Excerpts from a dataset
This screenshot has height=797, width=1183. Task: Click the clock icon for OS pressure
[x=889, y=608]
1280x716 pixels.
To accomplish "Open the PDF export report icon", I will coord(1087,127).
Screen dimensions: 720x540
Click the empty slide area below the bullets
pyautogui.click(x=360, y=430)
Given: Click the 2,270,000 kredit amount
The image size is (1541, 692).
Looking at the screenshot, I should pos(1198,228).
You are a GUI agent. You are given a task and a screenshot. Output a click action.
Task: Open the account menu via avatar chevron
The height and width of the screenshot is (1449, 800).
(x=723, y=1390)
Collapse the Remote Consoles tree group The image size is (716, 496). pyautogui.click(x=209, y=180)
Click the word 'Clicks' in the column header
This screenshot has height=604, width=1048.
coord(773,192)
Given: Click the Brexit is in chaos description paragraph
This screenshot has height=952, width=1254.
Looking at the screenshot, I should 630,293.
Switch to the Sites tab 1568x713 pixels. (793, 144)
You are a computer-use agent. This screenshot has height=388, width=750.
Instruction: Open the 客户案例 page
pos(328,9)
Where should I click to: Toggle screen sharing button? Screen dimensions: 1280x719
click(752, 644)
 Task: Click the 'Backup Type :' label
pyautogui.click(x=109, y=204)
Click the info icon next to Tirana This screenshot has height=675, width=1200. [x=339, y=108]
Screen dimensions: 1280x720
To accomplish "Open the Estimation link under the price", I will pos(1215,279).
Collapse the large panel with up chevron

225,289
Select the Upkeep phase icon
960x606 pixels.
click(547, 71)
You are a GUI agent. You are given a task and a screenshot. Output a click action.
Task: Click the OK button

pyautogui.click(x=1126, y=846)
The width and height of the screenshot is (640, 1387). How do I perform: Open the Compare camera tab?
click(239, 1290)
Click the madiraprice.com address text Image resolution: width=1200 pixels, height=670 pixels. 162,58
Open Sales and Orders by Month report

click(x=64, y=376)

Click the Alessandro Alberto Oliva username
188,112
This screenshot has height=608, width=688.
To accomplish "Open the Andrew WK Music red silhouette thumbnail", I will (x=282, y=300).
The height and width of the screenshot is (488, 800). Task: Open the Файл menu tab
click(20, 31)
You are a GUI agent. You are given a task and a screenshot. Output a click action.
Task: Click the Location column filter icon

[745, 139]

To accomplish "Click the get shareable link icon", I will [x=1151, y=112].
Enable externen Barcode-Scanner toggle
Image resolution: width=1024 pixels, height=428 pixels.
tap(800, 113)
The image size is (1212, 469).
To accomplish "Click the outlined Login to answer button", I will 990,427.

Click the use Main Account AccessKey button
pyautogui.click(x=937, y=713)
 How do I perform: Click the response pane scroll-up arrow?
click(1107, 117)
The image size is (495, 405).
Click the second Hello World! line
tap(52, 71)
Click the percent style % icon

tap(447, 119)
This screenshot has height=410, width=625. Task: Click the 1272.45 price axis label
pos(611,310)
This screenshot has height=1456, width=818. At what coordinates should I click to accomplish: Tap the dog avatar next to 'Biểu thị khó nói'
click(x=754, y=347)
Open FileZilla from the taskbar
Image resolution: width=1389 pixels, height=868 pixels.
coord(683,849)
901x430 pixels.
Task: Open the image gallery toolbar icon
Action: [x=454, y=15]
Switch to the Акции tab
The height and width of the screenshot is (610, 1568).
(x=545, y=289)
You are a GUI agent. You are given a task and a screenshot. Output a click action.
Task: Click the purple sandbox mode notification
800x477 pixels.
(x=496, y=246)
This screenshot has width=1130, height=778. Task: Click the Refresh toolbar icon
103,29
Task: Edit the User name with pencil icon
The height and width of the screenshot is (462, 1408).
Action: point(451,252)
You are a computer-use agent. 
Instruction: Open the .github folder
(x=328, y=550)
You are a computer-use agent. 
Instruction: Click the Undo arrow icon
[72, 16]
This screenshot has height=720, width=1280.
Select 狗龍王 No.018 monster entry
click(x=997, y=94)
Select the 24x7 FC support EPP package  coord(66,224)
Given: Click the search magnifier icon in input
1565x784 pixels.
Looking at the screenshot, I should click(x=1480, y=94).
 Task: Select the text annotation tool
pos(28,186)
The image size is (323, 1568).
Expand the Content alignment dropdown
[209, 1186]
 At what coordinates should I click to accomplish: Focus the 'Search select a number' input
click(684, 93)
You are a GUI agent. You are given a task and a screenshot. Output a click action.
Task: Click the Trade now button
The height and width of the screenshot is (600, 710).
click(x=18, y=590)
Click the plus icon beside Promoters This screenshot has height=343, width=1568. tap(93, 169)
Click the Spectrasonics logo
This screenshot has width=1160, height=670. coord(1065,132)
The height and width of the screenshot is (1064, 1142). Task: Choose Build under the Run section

Task to carry out: Among the entries above, tally each line with the string "under" and state that figure only.

Exercise response: 2